Apr 27 2009

About the Author

Published by The Knitternaut

I think I named this site after watching whatever superhero movie had the Juggernaut in it (X-Men?), and thinking that sometimes my knitting habit has unstoppable inertial movement.

I’ve been knitting since I was a kid, but like many people I got back into it as an adult. My mom taught me once upon a time, and I laboriously worked at it.  When I saw other people knitting I thought I was doing it all strange and backwards, but it turned out that I was just knitting English style in a sea of Continental knitters.  After learning that my style was indeed legitimate, I felt a lot better about it and now embrace my yarn throwing technique.

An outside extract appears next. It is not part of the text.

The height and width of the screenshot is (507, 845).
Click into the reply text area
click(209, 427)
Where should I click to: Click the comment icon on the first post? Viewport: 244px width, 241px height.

When I was younger I never really finished all that much, though I did do a lot of strange small yarn-lumps that I claimed were mittens for my dolls.  The odd Christmas I would get it together enough to complete a project, and my dad would be saddled with another of my misshapen, dropped-stitch creation that I proudly hoped he would wear to work.

One year, I made was a striped light-and-dark blue scarf for my dad.  I think I got the yarn from Safeway, and it definitely wasn’t the same at one end as it was on the other.  I don’t think it was even long enough to be more than a yoke around his neck, and just tucked into his collar.  My dad worked in a mine, and it actually kept him serviceably warm, so he wore it to work every day.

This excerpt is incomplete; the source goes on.